Cristian Nani, direttore di Open Doors Italia, chiede di pregare per tutti questi fratelli nella fede e di parlarne in ogni contesto e canale mediato perché sicuramente il primo passo per il cambiamento è rendere l’opinione pubblica mondiale consapevole della portata di queste persecuzioni. Non meno importante è il lavoro che va fatto sul piano della diplomazia internazionale. Di questo ha parlato l’on. Andrea Delmastro, deputato di FdI e presidente dell’Intergruppo per la tutela della libertà religiosa dei cristiani nel mondo, nel corso della conferenza stampa di presentazione alla Camera del rapporto: “Riteniamo fondamentale inserire il tema del rispetto delle minoranze religiose in ogni trattato bilaterale che coinvolge l’Italia”. “Dobbiamo pretendere maggiore rispetto della libertà religiosa – ha aggiunto – perché difendere la cristianità vuol dire difendere la libertà religiosa e, per il tramite della libertà religiosa, difendere tutte le altre libertà“.

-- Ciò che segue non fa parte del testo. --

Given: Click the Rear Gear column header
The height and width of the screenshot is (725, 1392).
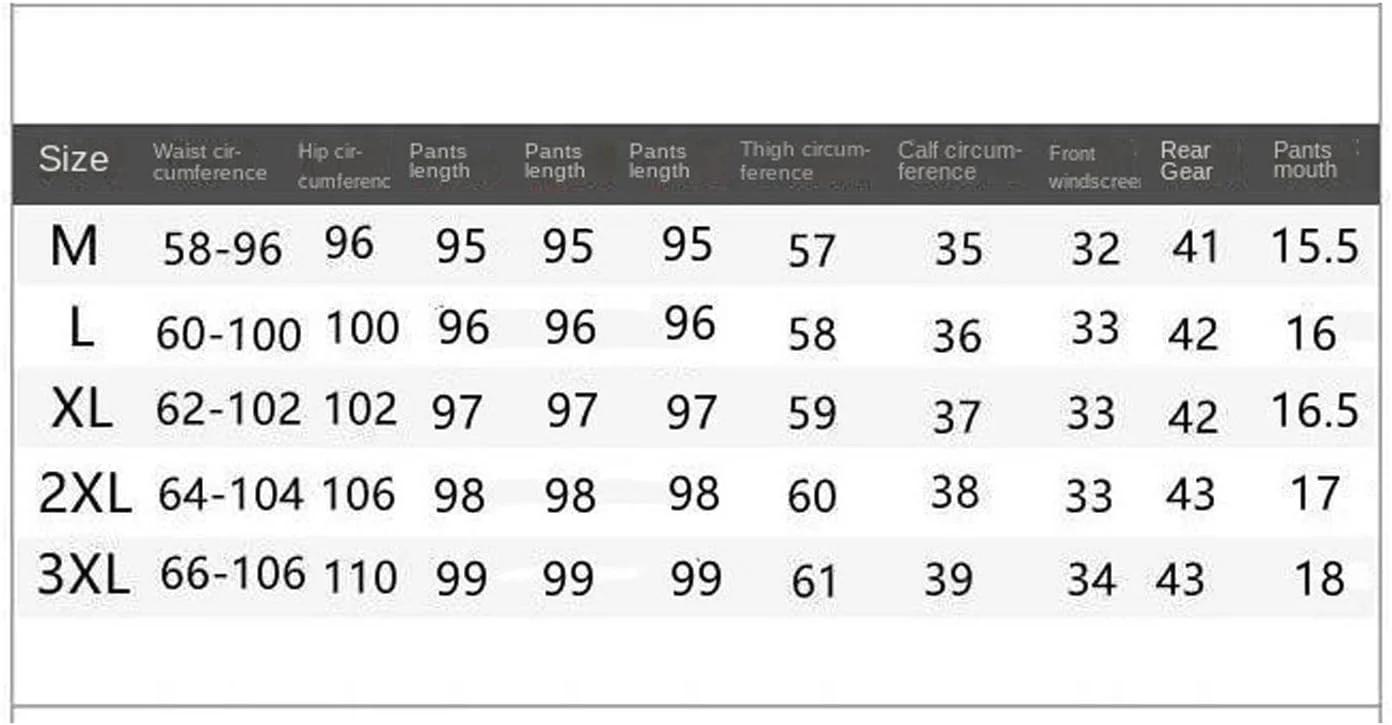Looking at the screenshot, I should click(1186, 161).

L’azione di difesa delle minoranze cristiane dovrà essere portata avanti anche con un approccio multilaterale dalle agenzie internazionali e da tutti i Paesi Europei e con radici cristiane che, almeno a parole, si professano difensori della libertà. La grazia Dio non mancherà di accompagnare i governati che si faranno carico di questa azione, senza curarsi di miopi e momentanei vantaggi economici e geopolitici.